Sollicitée par le Parlement local, la commission nationale de Santé laissait entendre dans un communiqué mi-février que les trois provinces pourraient être les premières à expérimenter la fin du contrôle des naissances. Ma Guangyuan, économiste, met en doute la logique derrière cette proposition : « Pourquoi expérimenter cette nouvelle politique dans le Dongbei, où le désir d’enfanter est faible, plutôt que dans des régions où la natalité est plus vigoureuse ? Et pourquoi envisager un programme pilote tout court ? Il faudrait appliquer cette mesure au pays entier » !

Il n’a pas été le seul à s’indigner de cette proposition. Sur internet, elle a été instantanément critiquée : « tant que les autorités n’auront pas de plan viable pour le développement économique du Dongbei, les parents ne voudront pas plus d’enfants ». 40 ans plus tôt, le PIB du Dongbei représentait 14% de celui du pays. Aujourd’hui, ce chiffre serait tombé à 5%, suscitant un certain mécontentement parmi ses 108 millions d’habitants. « Si on autorise davantage de naissances, cela pourrait conduire à un mini baby-boom dans le Dongbei. Cependant, faute de perspectives d’avenir dans la région, ces jeunes iront s’installer à Pékin ou ailleurs dans le Sud, et le nombre de naissances retombera à nouveau », commente l’un d’entre eux. Entre 2014 et 2018, seuls 14% des jeunes diplômés natifs du Heilongjiang sont revenus s’installer dans leur province natale.

Face à ce tollé, la commission nationale de Santé a publié un démenti, affirmant que ses propos ont été mal interprétés : « il y a différentes raisons à l’origine de la baisse de la population dans le Dongbei, et ce n’est pas une situation qui sera résolue uniquement en levant les restrictions aux naissances. Le sujet mérite d’être étudié en profondeur ».

Il est clair que quoi que le gouvernement central décide, il sera confronté à une opposition de la part du public ainsi qu’à des résistances internes.  S’il choisit de mettre en place un programme pilote dans certaines régions, cela pourrait créer un certain ressentiment au sein de la population, ailleurs dans le pays.

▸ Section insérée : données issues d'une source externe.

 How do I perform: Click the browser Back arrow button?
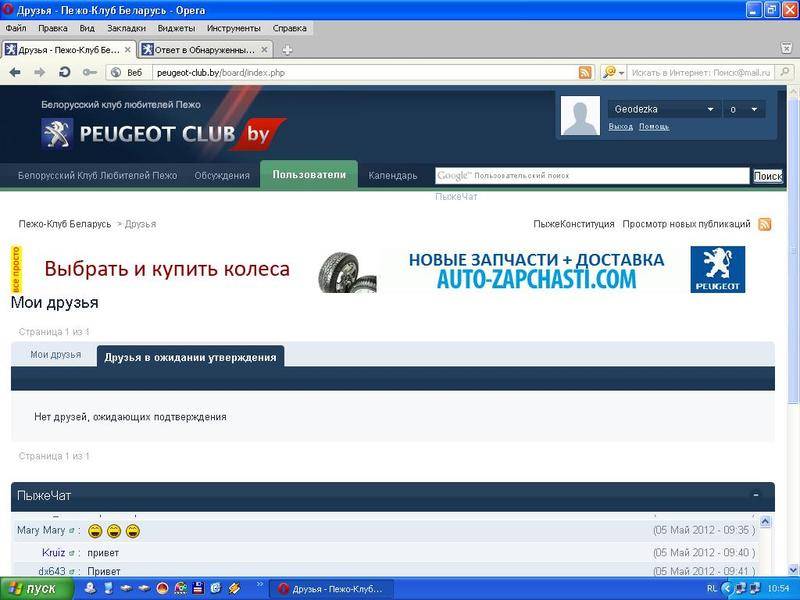tap(15, 72)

Procéder à une réforme de l’âge de la retraite pourrait lui faire gagner un peu de temps avant que les caisses de la sécurité sociale ne soient complètement vides en 2035, mais là encore, l’opinion s’y oppose, s’estimant en droit de recevoir sa pension à 55 ans ou 60 ans.

Si l’État supprime définitivement toute politique de contrôle de naissances, il se trouvera confronté à un dilemme : que faire du demi-million d’employés du planning familial ?

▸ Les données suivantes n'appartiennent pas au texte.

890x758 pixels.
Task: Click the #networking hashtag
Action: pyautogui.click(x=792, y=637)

À l’inverse, plus l’État tarde à supprimer sa politique de contrôle des naissances, plus les dégâts démographiques seront importants. D’après Liang Jianzhang, économiste à l’université de Pékin, il est déjà trop tard : « la Chine est tombée dans le piège de la basse fécondité ». Et même si elle décide aujourd’hui de mettre fin à son planning familial, il se peut que les résultats ne soient pas à la hauteur de ses espérances. La fin de la politique de l’enfant unique en 2016 en est un bon exemple…

Enfin, même si le gouvernement met en place une politique nataliste, avec subventions et incitatifs à la clé, l’affaire s’avère tout de même périlleuse. Outre la question du financement, si la population a l’impression que le gouvernement les « pousse » à faire des enfants, les mesures pourraient s’avérer contre-productives et aboutir à encore moins de naissances… L’aspect politique ne doit pas non plus être négligé. D’après le démographe Liang Zhongtang, « toute politique nataliste sera refusée par le gouvernement central, qui craint de raviver les mauvais souvenirs liés aux trois décennies de politique de l’enfant unique. Et toute discussion autour de ce sujet pourrait être considérée par le Parti comme une disgrâce de son leadership ».

Malgré l’impopularité des réformes envisagées, le Parti sait qu’il va devoir tôt ou tard se jeter à l’eau. Le 14ème plan quinquennal (2021-2025), qui sera adopté durant le Parlement (4 au 11 mars), contiendra sans aucun doute des éléments en ce sens.